Gerry graduated from FSU in 1974 and, even as an undergrad, was a part-time coach at TST, where I started swimming at Wade Wehunt Pool at Myers Park during the summer of 1971. Note: this pool was fed by a natural aquifer, so it had crystal clear but ice cold water. He served as coach and director of TST and ATAC for another decade before becoming an administrator with the Tallahassee Parks and Recreation Department under Randy Trousdell on a team which in that time has builta nationally recognized program. Gerry always made practice fun. Under his tutelage, I mastered the basics of all four strokes and became a more than competent age group swimmer.
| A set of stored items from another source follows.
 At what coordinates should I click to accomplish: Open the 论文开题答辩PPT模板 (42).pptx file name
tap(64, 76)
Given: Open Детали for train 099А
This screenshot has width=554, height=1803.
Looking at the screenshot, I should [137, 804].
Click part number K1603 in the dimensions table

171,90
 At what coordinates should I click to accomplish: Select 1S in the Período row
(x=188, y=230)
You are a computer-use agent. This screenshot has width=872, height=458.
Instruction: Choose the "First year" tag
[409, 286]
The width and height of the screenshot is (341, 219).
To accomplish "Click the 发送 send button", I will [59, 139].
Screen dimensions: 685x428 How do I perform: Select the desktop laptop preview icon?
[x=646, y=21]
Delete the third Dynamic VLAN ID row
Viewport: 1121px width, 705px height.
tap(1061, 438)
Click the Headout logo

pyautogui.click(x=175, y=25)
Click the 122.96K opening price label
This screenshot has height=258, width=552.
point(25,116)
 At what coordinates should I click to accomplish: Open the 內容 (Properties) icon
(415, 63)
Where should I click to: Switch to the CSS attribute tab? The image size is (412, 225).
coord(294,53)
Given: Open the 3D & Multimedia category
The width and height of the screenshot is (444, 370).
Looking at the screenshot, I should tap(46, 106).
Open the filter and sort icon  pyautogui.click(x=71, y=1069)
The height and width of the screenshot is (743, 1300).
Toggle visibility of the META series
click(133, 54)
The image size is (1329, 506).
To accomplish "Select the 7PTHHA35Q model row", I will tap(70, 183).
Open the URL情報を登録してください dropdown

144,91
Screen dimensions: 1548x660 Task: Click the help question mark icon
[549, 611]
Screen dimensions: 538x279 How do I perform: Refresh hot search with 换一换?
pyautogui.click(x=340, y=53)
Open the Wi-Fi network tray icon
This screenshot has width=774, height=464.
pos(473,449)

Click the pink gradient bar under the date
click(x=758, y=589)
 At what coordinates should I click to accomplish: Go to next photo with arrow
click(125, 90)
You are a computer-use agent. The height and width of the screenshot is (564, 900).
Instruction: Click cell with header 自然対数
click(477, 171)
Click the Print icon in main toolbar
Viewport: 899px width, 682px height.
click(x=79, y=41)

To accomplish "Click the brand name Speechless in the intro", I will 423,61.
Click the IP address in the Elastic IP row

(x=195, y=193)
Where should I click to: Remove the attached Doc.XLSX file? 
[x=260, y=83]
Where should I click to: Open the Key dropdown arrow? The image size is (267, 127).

In 1975, Terry Maul became the Head Coach of the FSU Women's Swim Team and the TST swim program as well. This is the moment when I really became a serious yearround age group swimmer going to practice before school, lifting weights at FSU atheletics stadium complex, cross training with things like elastic cords and the infamous sideways skateboard pull up the underneath stadium ramps at Doak Campbell, practicing again after school, and swimming outside in inclement weather. One morning it was actually snowing while we swam outdoors (in a heated pool of course). It was cold enough your hair froze on the way to the locker room and ice formed in your flippers between uses. Technically the most important thing he ever taught me with respect to distance swimming was alternate breathing (that is switching sides) which smoothed out a tendency I had only to breathe to the right and thus veer that direction slightly. I also perfected my buttefly stroke under his tutelage setting up what would become my best events (distance free, 200 fly and 400 IM). In previous incaranations I had been first a very good breaststroker and then a quality backstroker (I swam that stroke leadoff on our 11-12 medley relay about which more post haste). Truth be told I was always a bit of an all rounder. My two bronze medals at the state level actually came in the 200 yard breaststroke.

In 1976, our 11-12 200 yard medley relay bested a state record at the Killearn Invitational. The time couldn't be double checked so we didn't "set" the record, and honestly Killearn's pool was notoriously fast and in all likelihood slightly shorter than an actual 25 yards. Most impressively perhaps, we lapped every other team in the pool beating the second place team by 55 yards in a 200 yard race!

That's me in the back. Steve Kupiszewski (standing in front of me) went to Arizona State University on a swimming scholarship after being high point scorer and Florida Swimmer of the Year at the 1981 High School Championships. He's now a night court judge in the Phoenix area, where he presided over Glen Campbell's DUI booking a few years back! I don't really know what happened to Greg or Kyle (to my right and left respectively).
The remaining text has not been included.